>> start Given records
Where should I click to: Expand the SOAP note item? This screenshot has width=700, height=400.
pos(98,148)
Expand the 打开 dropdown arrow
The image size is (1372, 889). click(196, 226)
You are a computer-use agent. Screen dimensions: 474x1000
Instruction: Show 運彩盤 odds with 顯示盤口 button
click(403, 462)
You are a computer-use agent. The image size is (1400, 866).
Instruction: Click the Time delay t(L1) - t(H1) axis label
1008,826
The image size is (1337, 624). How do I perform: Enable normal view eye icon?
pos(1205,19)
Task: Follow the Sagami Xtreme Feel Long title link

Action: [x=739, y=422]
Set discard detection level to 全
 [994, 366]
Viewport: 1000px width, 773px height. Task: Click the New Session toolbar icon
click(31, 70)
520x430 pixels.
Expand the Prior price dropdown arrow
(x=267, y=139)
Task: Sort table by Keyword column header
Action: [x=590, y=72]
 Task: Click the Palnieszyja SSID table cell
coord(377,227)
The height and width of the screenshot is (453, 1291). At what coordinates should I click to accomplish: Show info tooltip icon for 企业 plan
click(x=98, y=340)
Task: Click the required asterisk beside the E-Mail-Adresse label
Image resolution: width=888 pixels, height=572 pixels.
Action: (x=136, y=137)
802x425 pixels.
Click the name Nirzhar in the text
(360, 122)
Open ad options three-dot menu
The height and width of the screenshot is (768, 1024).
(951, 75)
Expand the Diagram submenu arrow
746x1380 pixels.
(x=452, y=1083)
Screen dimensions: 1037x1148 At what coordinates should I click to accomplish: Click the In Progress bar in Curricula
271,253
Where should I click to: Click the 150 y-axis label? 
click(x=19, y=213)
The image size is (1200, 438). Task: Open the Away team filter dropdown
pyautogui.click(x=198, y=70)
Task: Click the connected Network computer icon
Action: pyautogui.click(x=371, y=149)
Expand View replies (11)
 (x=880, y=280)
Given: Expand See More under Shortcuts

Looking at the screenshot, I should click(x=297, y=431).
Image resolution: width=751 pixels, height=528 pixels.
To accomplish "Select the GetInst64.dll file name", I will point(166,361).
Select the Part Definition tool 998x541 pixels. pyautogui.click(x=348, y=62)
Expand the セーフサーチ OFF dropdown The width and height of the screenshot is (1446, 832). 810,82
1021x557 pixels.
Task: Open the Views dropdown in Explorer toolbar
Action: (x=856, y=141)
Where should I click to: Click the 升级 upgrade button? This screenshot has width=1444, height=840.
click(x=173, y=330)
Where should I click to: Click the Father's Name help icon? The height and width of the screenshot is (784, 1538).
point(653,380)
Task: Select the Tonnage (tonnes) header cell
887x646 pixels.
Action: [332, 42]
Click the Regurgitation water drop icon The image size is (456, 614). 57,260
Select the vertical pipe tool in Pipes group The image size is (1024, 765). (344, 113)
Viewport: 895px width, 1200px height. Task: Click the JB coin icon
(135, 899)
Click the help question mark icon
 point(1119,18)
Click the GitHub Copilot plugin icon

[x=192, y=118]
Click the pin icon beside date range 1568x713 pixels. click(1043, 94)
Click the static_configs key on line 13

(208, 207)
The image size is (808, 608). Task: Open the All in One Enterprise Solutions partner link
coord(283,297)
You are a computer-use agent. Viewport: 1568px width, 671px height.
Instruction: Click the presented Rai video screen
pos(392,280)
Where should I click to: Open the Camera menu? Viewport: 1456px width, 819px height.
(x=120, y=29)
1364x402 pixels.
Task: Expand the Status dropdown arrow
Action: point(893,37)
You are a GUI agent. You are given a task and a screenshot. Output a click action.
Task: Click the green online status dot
>> end Given records
*Written request:* Repeat the rows from the line containing "Where should I click to: Click the 150" through the line containing "Select the Part", including both of those lines, with no changes.

*Solved exercise:*
Where should I click to: Click the 150 y-axis label? 
click(x=19, y=213)
The image size is (1200, 438). Task: Open the Away team filter dropdown
pyautogui.click(x=198, y=70)
Task: Click the connected Network computer icon
Action: pyautogui.click(x=371, y=149)
Expand View replies (11)
 (x=880, y=280)
Given: Expand See More under Shortcuts

Looking at the screenshot, I should click(x=297, y=431).
Image resolution: width=751 pixels, height=528 pixels.
To accomplish "Select the GetInst64.dll file name", I will point(166,361).
Select the Part Definition tool 998x541 pixels. pyautogui.click(x=348, y=62)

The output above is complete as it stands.